Bien que l’EMDR soit généralement offerte sous la forme d’une intervention individuelle, un protocole EMDR Integrative Group Treatment Protocol (IGTP) a été développé par l’Asociación Mexicana para Ayuda Mental en Crisis (AMECRISIS). Il combine les huit phases de traitement EMDR standard avec un modèle de thérapie de groupe. Une intervention EMDR-IGTP est une intervention immédiate après la catastrophe qui peut produire des réductions significatives de détresse chez les enfants (Jarero, Artigas et Hartung, 2006). En effet, plusieurs études (n=3) présentées dans l’annexe ayant utilisé ce protocole d’EMDR en petit groupe, à court terme après une catastrophe naturelle ou technologique, ont signalé non seulement une diminution de la détresse (telle que mesurée par l’échelle SUD), mais aussi des réductions significatives des manifestations de stress post-traumatique chez certains enfants et adolescents (Adúriz, Bluthgen, et Knopfler, 2011 ; Jarero, Artigas et Hartung, 2006 ; Jarero, Artigas, Montero et Lena, 2008).

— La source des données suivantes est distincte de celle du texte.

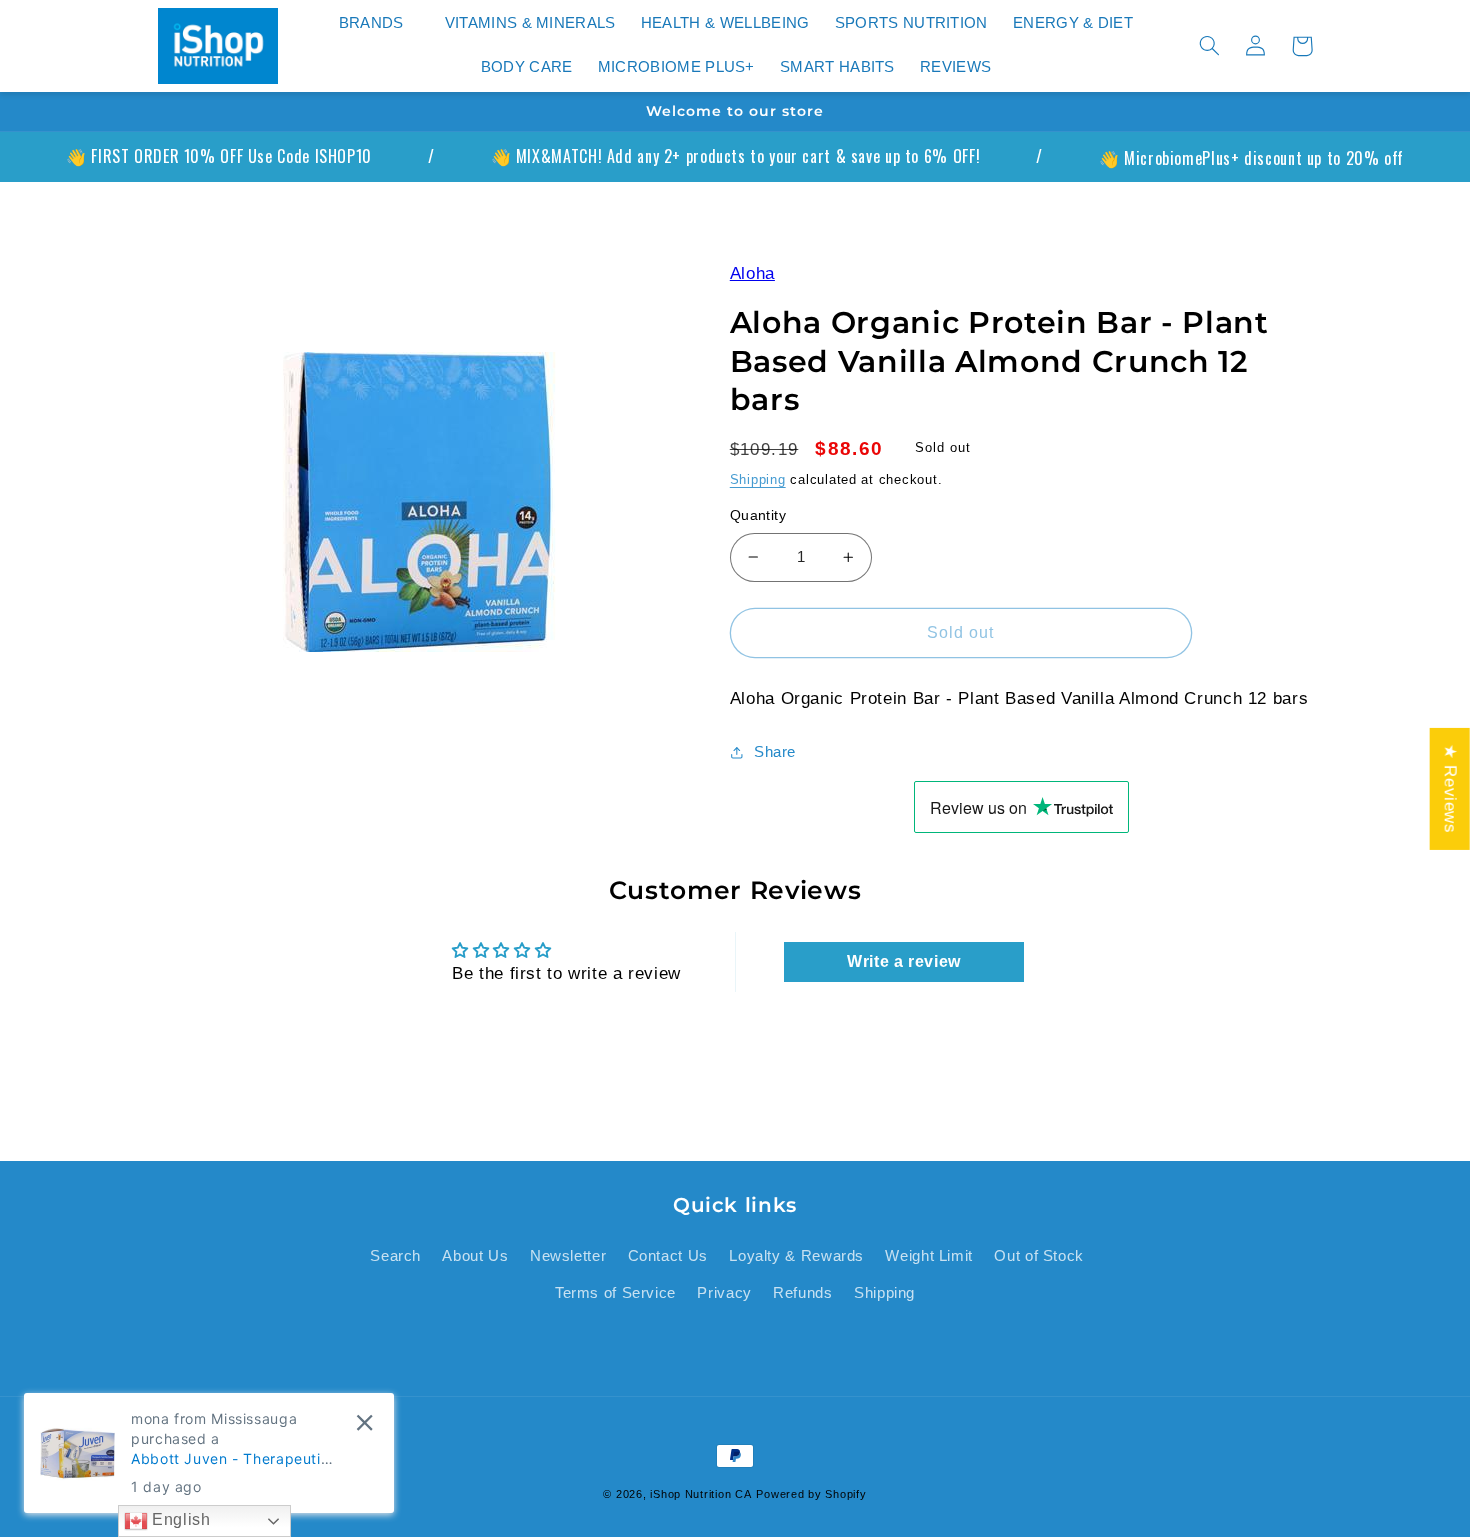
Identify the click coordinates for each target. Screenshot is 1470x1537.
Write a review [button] (904, 961)
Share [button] (775, 752)
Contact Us (668, 1256)
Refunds (802, 1293)
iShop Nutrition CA (700, 1494)
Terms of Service (615, 1293)
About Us (475, 1256)
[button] (379, 24)
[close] (364, 1422)
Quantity (758, 515)
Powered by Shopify (811, 1494)
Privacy (724, 1293)
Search (395, 1256)
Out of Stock (1039, 1256)
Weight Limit (929, 1256)
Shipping (758, 480)
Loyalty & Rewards (796, 1256)
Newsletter (568, 1256)
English (179, 1519)
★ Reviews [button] (1450, 788)
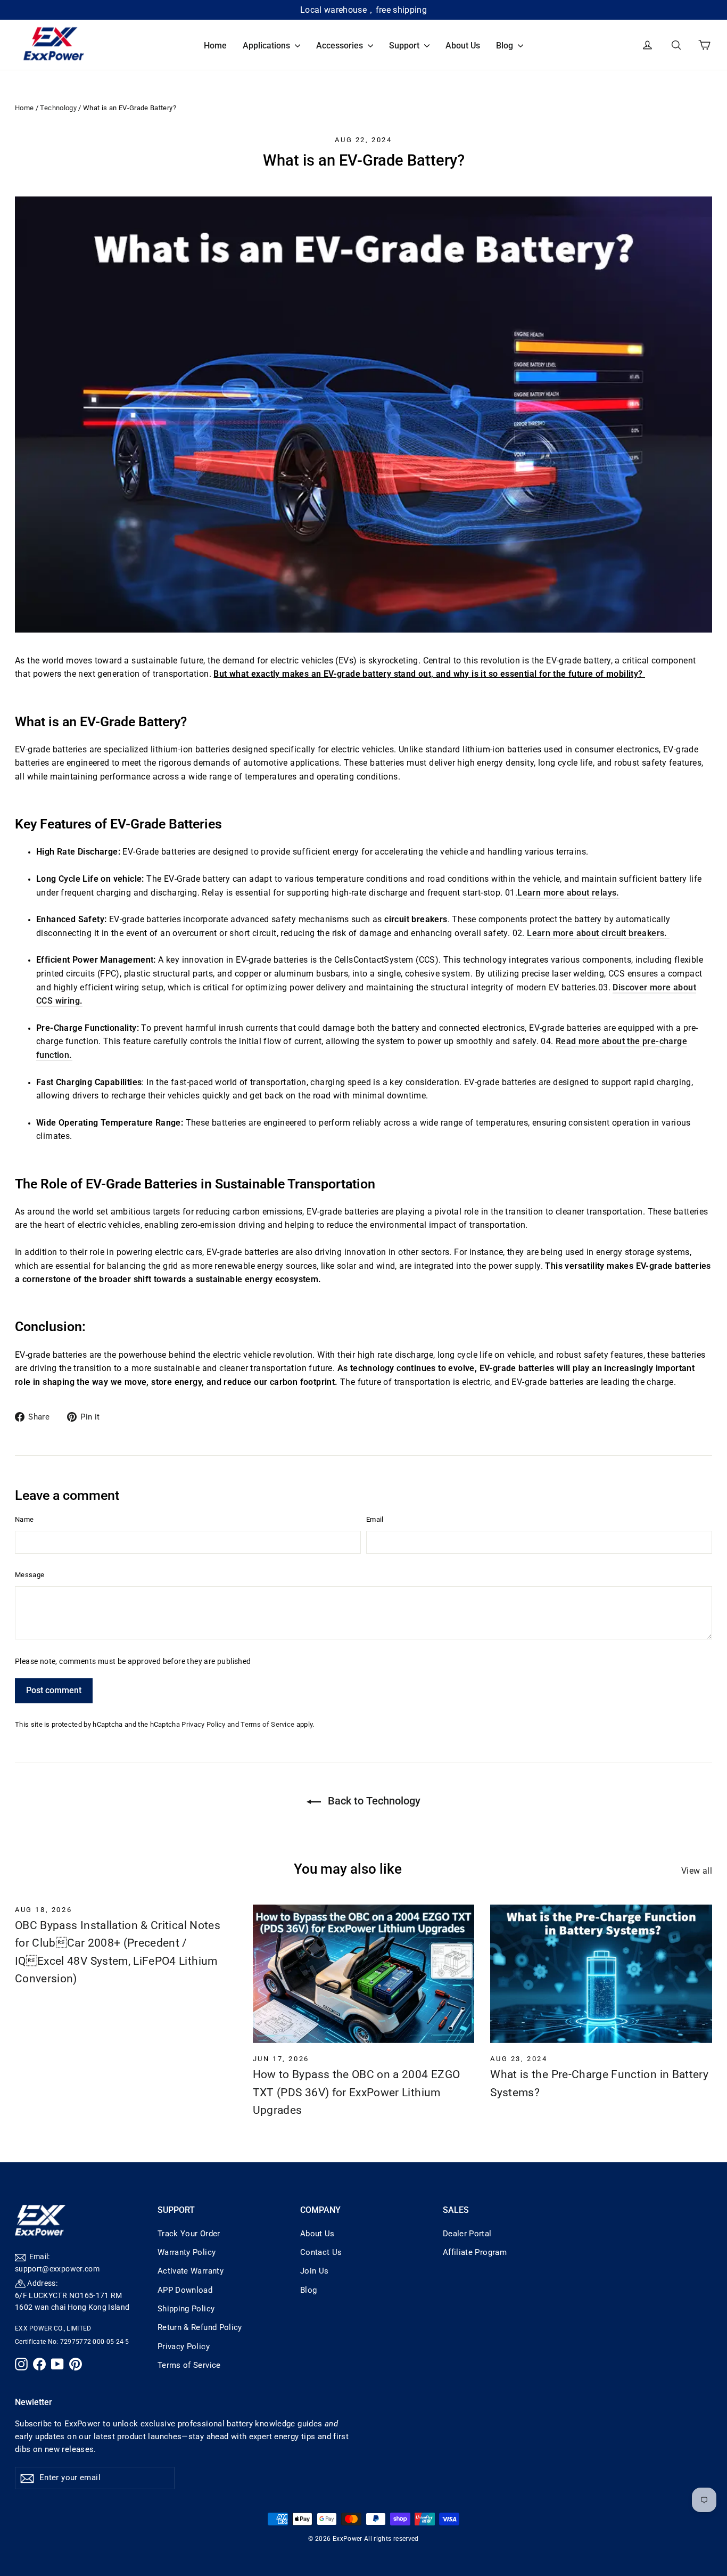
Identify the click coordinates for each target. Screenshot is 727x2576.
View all (696, 1871)
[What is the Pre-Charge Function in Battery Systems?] (601, 1974)
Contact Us (321, 2252)
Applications (267, 45)
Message (29, 1575)
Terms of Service (267, 1724)
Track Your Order (189, 2233)
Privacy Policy (203, 1724)
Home (215, 45)
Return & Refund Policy (200, 2327)
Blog (505, 45)
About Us (462, 45)
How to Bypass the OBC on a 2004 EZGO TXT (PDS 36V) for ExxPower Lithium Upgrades (356, 2092)
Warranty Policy (187, 2252)
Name (24, 1519)
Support (405, 45)
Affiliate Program (475, 2252)
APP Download (185, 2290)
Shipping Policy (186, 2309)
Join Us (314, 2271)
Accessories (340, 45)
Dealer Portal (467, 2233)
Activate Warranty (191, 2271)
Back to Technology (372, 1800)
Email (375, 1519)
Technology (58, 108)
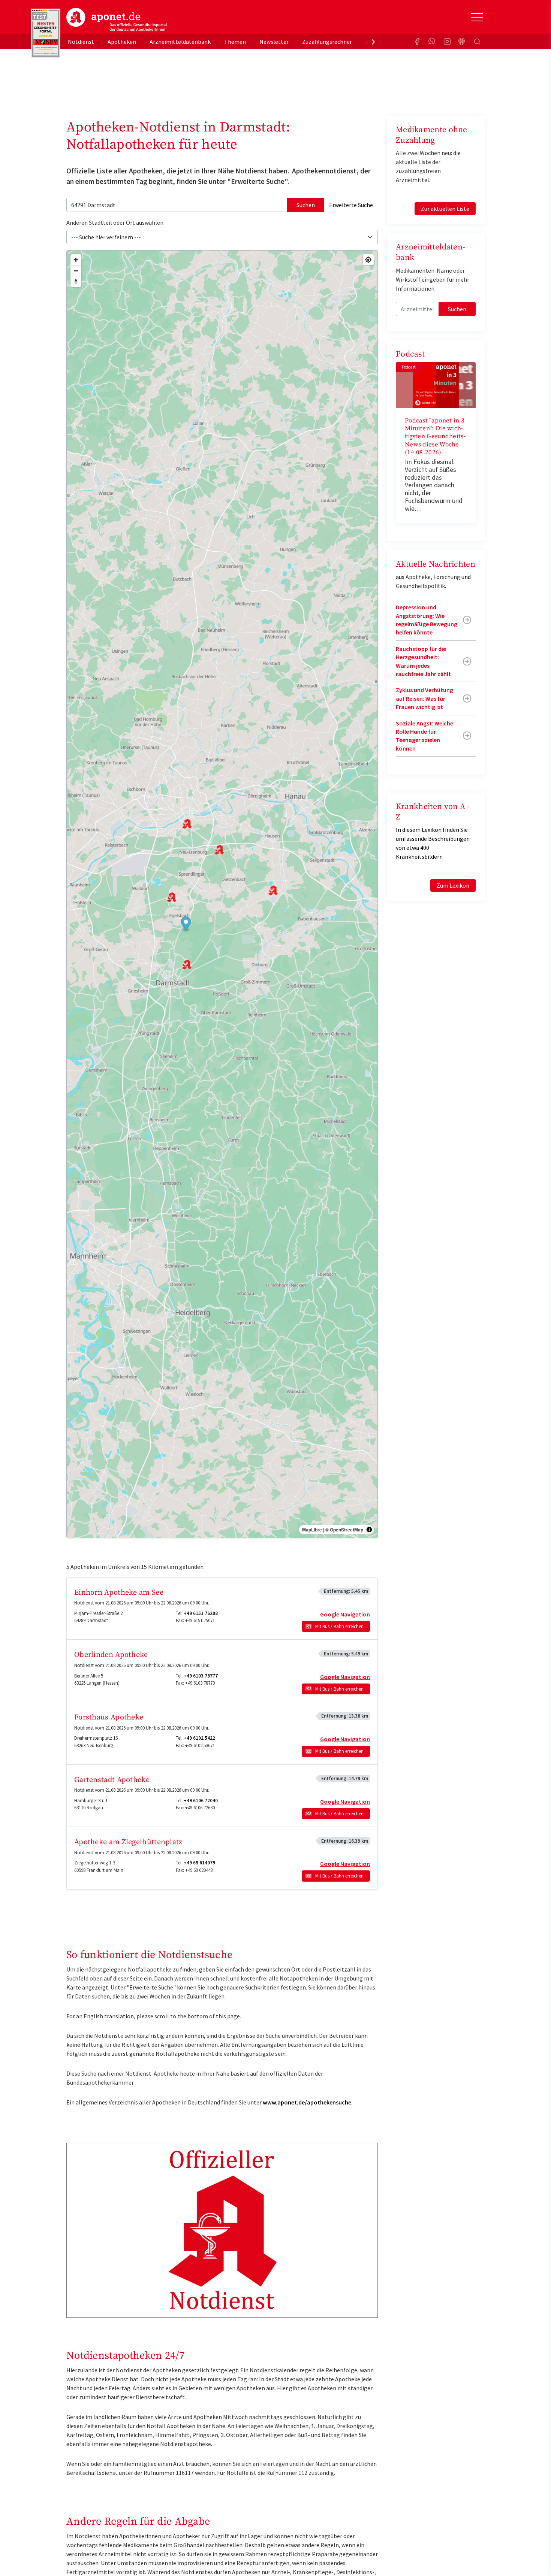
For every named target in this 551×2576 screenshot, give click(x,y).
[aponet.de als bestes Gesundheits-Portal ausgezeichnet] (45, 33)
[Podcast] (462, 41)
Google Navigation (345, 1614)
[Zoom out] (75, 270)
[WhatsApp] (432, 41)
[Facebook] (417, 41)
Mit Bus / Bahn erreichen (339, 1626)
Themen (235, 41)
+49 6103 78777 (201, 1676)
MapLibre (312, 1529)
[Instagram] (447, 41)
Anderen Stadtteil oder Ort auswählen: (115, 222)
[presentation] (373, 41)
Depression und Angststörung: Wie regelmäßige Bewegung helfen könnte (426, 619)
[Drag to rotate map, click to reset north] (75, 281)
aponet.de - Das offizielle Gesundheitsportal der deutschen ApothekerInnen (116, 20)
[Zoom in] (75, 259)
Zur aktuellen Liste (445, 208)
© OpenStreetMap (344, 1529)
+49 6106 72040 (201, 1800)
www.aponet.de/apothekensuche (307, 2102)
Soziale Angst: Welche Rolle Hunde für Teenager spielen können (424, 735)
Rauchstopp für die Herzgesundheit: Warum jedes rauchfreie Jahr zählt (423, 661)
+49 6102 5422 (199, 1738)
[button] (186, 924)
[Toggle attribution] (369, 1529)
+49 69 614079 (199, 1863)
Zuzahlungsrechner (327, 41)
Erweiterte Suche (351, 205)
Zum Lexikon (453, 885)
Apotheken (122, 41)
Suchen (305, 205)
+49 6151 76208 (201, 1613)
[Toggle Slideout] (477, 17)
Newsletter (274, 41)
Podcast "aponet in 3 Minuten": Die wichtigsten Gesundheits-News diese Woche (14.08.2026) (435, 436)
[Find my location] (368, 259)
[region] (222, 894)
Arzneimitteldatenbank (180, 41)
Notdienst (81, 41)
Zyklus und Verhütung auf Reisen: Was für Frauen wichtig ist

Finalement, une variante du protocole classique nommé « câlin papillon » (traduction libre) a été créée initialement pour les jeunes enfants ayant été exposés à une catastrophe naturelle. Cette intervention utilisant le dessin est offerte en petit groupe (Fernandez et al., 2003). Ce protocole EMDR « câlin papillon » s’est révélé efficace pour diminuer la détresse psychologique et améliorer les comportements d’enfants âgés de six à 11 ans affectés par une catastrophe aérienne (Fernandez et al., 2003).